Writing requirements:

  • MUST use imperative form ("Run the script", not "You should run")
  • SHOULD use bullet points over prose
  • SHOULD link to references for detailed info
  • MUST test all scripts before including

Frontmatter requirements:

  • name: MUST be lowercase-hyphen format, MUST match directory name exactly
  • description: MUST follow the format specified in <structure> above
</rules> </phase> <phase name="validate">

Step 5: Validate

Verify the skill is discoverable:

  1. Check structure:

    • SKILL.md MUST exist in skill directory
    • Directory name MUST match name: in frontmatter exactly
    • YAML frontmatter MUST be valid
  2. Test discovery:

    • The skill SHOULD appear in agent's <available_skills> section
    • Description SHOULD be specific enough to match relevant queries
  3. Verify triggers:

    • Read your description — would you know when to use this skill based solely on it?
    • Do the examples cover the main use cases?

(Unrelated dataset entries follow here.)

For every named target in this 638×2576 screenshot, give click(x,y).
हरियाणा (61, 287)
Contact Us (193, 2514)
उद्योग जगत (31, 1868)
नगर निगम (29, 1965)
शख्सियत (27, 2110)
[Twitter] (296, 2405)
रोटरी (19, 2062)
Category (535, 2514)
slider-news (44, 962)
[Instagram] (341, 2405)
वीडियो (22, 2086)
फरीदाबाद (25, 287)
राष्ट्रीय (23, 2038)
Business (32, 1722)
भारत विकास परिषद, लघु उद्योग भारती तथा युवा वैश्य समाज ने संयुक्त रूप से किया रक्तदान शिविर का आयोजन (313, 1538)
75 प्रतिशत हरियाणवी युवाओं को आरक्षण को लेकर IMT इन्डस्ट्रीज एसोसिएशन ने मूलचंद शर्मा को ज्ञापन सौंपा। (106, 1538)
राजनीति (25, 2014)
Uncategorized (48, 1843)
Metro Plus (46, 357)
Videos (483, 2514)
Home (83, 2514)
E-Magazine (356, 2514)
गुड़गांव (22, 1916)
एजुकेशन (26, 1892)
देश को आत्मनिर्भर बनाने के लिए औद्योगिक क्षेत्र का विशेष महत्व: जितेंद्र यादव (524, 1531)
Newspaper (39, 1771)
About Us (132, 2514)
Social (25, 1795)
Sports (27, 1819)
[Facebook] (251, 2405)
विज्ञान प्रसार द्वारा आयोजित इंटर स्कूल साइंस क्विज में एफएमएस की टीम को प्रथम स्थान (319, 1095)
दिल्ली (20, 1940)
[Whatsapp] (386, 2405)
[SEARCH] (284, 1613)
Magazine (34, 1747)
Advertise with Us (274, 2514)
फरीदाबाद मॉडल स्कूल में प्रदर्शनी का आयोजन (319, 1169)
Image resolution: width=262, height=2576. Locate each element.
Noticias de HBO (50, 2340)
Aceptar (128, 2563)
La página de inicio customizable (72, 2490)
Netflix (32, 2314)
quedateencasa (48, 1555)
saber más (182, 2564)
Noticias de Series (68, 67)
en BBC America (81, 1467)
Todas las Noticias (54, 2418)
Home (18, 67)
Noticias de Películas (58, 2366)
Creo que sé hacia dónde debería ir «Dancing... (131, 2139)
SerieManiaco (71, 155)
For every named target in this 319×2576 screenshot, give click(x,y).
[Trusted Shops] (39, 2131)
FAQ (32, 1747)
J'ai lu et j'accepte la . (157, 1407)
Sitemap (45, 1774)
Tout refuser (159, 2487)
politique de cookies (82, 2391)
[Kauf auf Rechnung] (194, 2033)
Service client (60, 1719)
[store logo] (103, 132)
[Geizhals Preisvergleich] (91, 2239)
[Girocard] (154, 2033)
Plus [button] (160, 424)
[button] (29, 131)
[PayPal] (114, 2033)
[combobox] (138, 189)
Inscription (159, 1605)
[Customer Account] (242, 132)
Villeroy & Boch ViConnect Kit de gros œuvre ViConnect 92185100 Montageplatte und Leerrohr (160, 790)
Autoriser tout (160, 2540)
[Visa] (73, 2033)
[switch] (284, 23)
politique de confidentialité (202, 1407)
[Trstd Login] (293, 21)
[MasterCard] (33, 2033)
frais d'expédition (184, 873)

Skills are used directly from their directories. No packaging or installation step required.

</phase> <phase name="iterate">

Step 6: Iterate

After real usage:

  1. Notice where the skill fails to trigger or provides unclear guidance
  2. Update the description to include missing trigger contexts
  3. Add more examples to the description or SKILL.md body
  4. Re-validate discovery and triggers
</phase> </workflow> <permissions>

Agent Permissions

Control skill access per-agent in agent config:

json
{
  "permission": {
    "skill": { "*": "deny", "my-skill": "allow" }
  }
}

Values: "allow", "deny", "ask". Use "*" as wildcard default.

</permissions> <guidelines>

Question Tool Usage

Batching: SHOULD use the question tool for 2+ related questions. Single questions → plain text.

Syntax: header MUST be ≤12 chars, label MUST be 1-5 words, SHOULD add "(Recommended)" to default.

When to ask: Ambiguous request, multiple skill patterns apply, or scope unclear.